Au fil des décennies, l'offre aux clients s'est complexifiée, après avoir fourni le produit sans autres soucis, il a fallu y rajouter des services annexes dont l'après-vente a été l'un des plus importants.
Avec l'apparition de l'abondance et des surcapacités de production, il faut maintenant réussir à concilier à la fois de faibles coûts de production qui exige une standardisation poussée et une personnalisation qui exige une coûteuse adaptation. Il faut donc souvent inventer des systèmes type "Lego" dont les éléments de base sont produits en grande série, mais dont la combinatoire conduit à une très large gamme de solutions auxquelles il ne faut plus qu'apporter une pincée de sur-mesure comme cerise sur le gâteau.

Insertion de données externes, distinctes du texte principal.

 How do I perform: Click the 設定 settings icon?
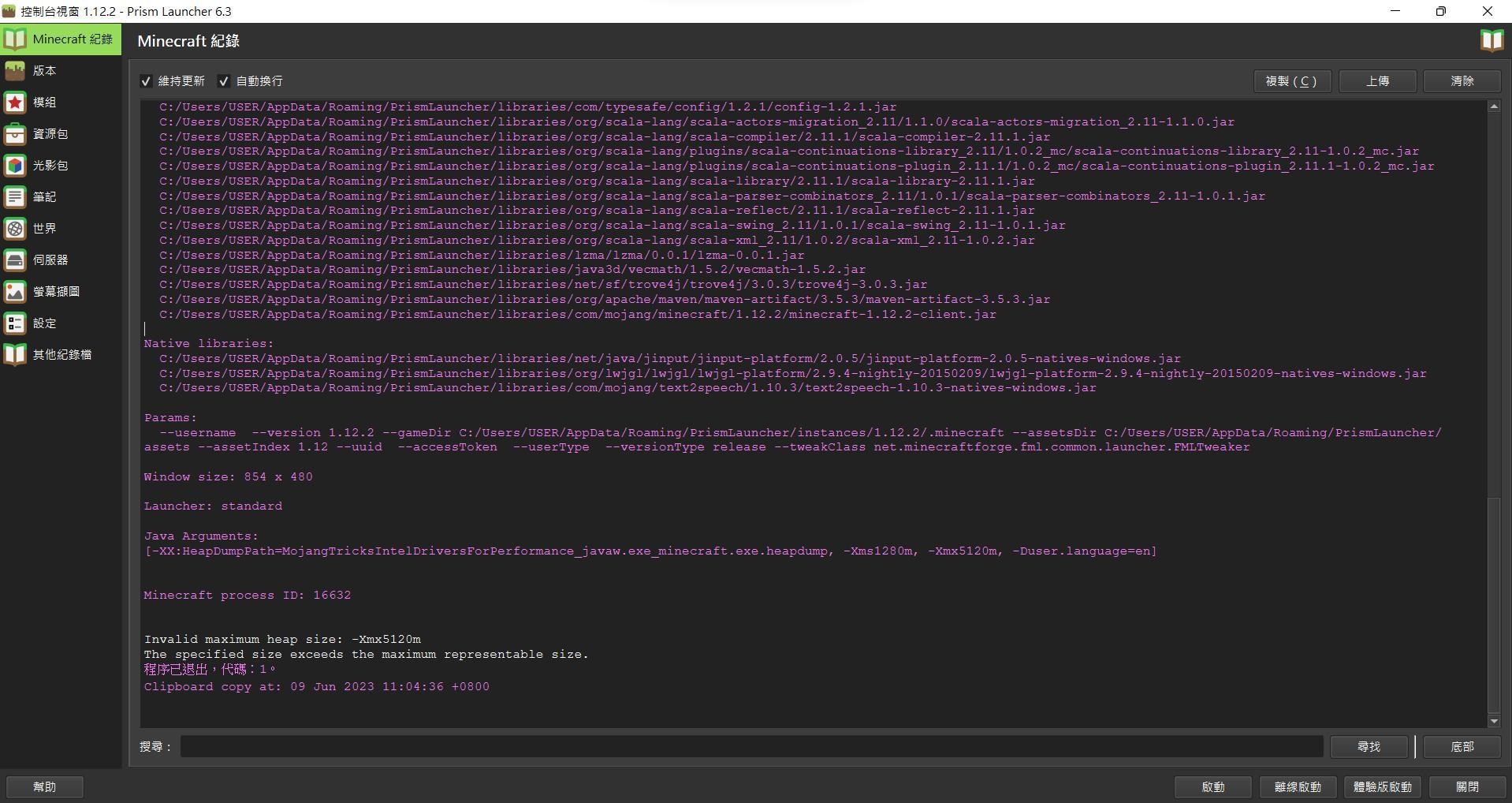coord(15,323)
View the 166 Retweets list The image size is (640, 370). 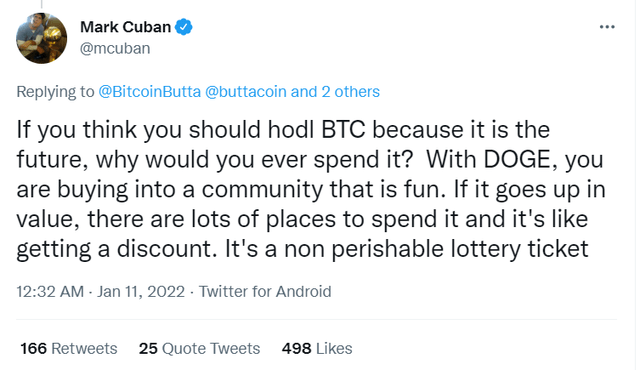[69, 349]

Les grands systèmes politiques peuvent être confrontés à des principes généraux énoncés par ailleurs.
• Le Capitalisme pur et dur énonce : "recherchez votre intérêt, cela fera l'intérêt général" … le seul ennui est que cette maxime est mathématiquement fausse au vu du théorème de Bellman*. C'est bien pour cela qu'il existe des lois qui doivent s'appliquer à tous et dont la justification est justement de tendre à générer l'intérêt général … au détriment de certains intérêts particuliers.
• L'autocratie concentre le pouvoir entre les mains d'une poignée de privilégiés. Cette forme de prise de décisions, outre son caractère inique, est inefficace, car elle part d'une vision simplificatrice de la réalité en se privant de la contribution de l'intelligence de tous … dont on sait qu'elle est la source de la création de la valeur.
La multiplicité des langues pratiquées en Europe, un long passé de confrontations sanglantes a généré une culture habituée à la complexité des situations. Si on en croit la loi de complexité-conscience de Teilhard de Chardin, l’intelligence collective de l’Europe doit donc atteindre des sommets … lorsque nous saurons nous enrichir de nos différences et capable de faire jaillir l’unité de l’hétérogénéité initiale.